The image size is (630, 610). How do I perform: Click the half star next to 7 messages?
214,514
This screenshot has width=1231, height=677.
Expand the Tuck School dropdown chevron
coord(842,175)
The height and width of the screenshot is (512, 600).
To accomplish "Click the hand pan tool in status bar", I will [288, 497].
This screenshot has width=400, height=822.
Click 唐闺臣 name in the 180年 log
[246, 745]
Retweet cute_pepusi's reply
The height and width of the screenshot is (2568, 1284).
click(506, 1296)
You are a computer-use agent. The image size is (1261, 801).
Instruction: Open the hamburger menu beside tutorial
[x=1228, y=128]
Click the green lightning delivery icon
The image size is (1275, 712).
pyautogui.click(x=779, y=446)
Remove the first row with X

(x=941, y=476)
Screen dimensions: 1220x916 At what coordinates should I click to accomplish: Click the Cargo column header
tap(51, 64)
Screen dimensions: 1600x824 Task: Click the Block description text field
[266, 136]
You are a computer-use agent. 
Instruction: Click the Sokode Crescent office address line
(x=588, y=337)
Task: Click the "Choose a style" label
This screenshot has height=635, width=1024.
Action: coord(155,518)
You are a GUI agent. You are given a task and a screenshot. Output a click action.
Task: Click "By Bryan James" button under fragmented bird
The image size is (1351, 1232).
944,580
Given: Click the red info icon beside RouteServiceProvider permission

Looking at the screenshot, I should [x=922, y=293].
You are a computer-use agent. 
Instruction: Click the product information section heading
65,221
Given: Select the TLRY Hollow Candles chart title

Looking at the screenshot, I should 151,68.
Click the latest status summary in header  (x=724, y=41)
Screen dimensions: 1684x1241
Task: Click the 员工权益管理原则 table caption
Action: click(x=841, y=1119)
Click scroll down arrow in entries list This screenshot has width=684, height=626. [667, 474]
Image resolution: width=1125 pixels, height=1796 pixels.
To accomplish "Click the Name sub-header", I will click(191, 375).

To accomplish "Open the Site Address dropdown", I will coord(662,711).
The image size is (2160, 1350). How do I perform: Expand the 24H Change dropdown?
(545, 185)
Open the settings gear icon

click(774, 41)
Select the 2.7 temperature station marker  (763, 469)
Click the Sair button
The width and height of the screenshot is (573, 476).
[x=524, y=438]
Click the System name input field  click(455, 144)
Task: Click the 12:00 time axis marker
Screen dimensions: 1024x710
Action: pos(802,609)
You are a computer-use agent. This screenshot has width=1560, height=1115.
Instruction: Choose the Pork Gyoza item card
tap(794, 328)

◆ Prompt ◆
Recopy all of the records verbatim.

◆ Task answer ◆
The image size is (630, 610). How do I perform: Click the half star next to 7 messages?
214,514
This screenshot has width=1231, height=677.
Expand the Tuck School dropdown chevron
coord(842,175)
The height and width of the screenshot is (512, 600).
To accomplish "Click the hand pan tool in status bar", I will [288, 497].
This screenshot has width=400, height=822.
Click 唐闺臣 name in the 180年 log
[246, 745]
Retweet cute_pepusi's reply
The height and width of the screenshot is (2568, 1284).
click(506, 1296)
You are a computer-use agent. The image size is (1261, 801).
Instruction: Open the hamburger menu beside tutorial
[x=1228, y=128]
Click the green lightning delivery icon
The image size is (1275, 712).
pyautogui.click(x=779, y=446)
Remove the first row with X

(x=941, y=476)
Screen dimensions: 1220x916 At what coordinates should I click to accomplish: Click the Cargo column header
tap(51, 64)
Screen dimensions: 1600x824 Task: Click the Block description text field
[266, 136]
You are a computer-use agent. 
Instruction: Click the Sokode Crescent office address line
(x=588, y=337)
Task: Click the "Choose a style" label
This screenshot has height=635, width=1024.
Action: coord(155,518)
You are a GUI agent. You are given a task and a screenshot. Output a click action.
Task: Click "By Bryan James" button under fragmented bird
The image size is (1351, 1232).
944,580
Given: Click the red info icon beside RouteServiceProvider permission

Looking at the screenshot, I should [x=922, y=293].
You are a computer-use agent. 
Instruction: Click the product information section heading
65,221
Given: Select the TLRY Hollow Candles chart title

Looking at the screenshot, I should 151,68.
Click the latest status summary in header  (x=724, y=41)
Screen dimensions: 1684x1241
Task: Click the 员工权益管理原则 table caption
Action: click(x=841, y=1119)
Click scroll down arrow in entries list This screenshot has width=684, height=626. [667, 474]
Image resolution: width=1125 pixels, height=1796 pixels.
To accomplish "Click the Name sub-header", I will click(191, 375).

To accomplish "Open the Site Address dropdown", I will coord(662,711).
The image size is (2160, 1350). How do I perform: Expand the 24H Change dropdown?
(545, 185)
Open the settings gear icon

click(774, 41)
Select the 2.7 temperature station marker  (763, 469)
Click the Sair button
The width and height of the screenshot is (573, 476).
[x=524, y=438]
Click the System name input field  click(455, 144)
Task: Click the 12:00 time axis marker
Screen dimensions: 1024x710
Action: pos(802,609)
You are a computer-use agent. This screenshot has width=1560, height=1115.
Instruction: Choose the Pork Gyoza item card
tap(794, 328)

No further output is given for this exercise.